**Task description**
Please identify each line in the material below that contains the string "pixels" and copy those lines. Matching is case-sensitive.

────────────────

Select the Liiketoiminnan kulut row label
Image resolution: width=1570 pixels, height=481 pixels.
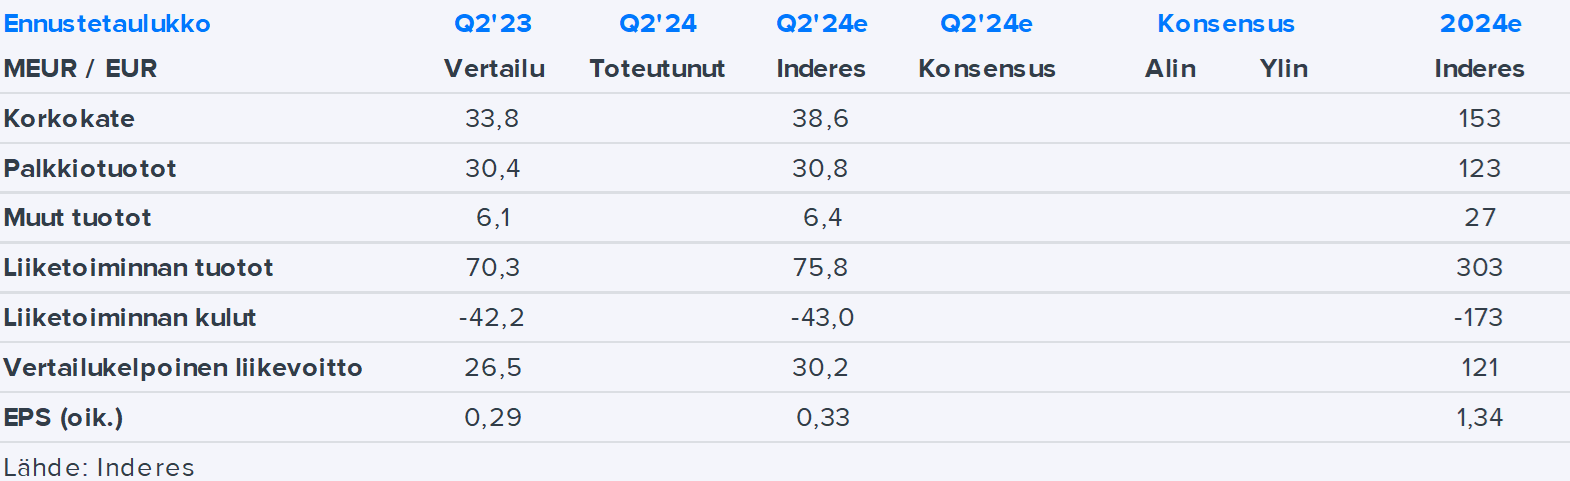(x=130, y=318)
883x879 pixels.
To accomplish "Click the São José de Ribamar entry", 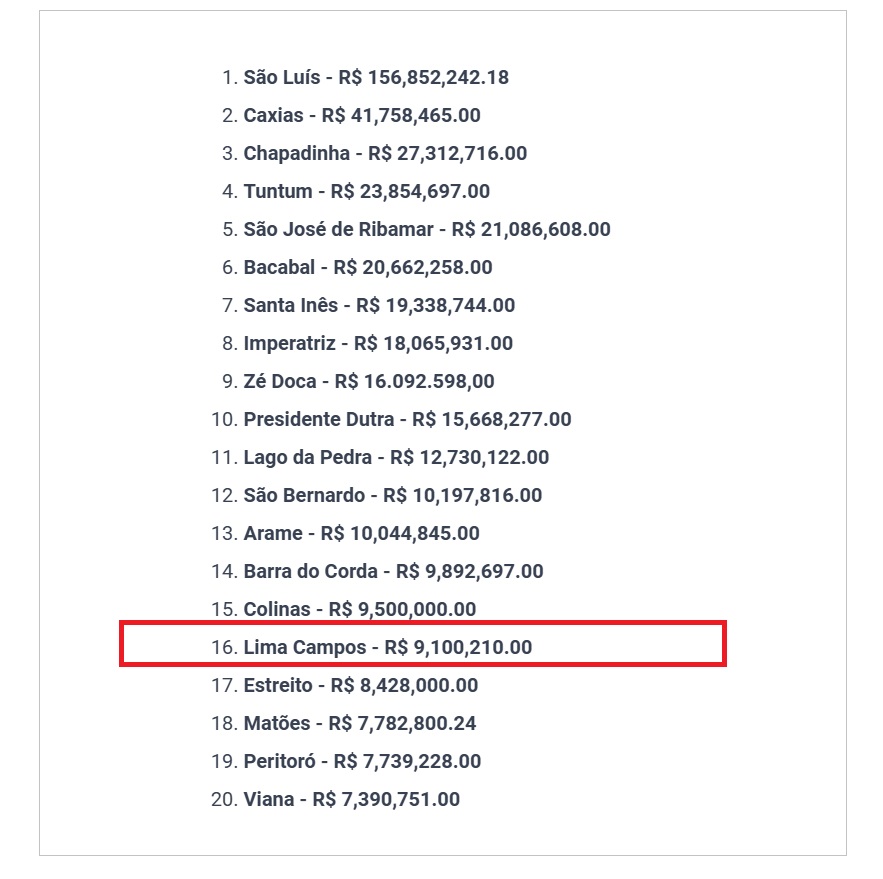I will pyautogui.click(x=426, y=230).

────────────────

**Task response**
Image resolution: width=1570 pixels, height=481 pixels.
883x879 pixels.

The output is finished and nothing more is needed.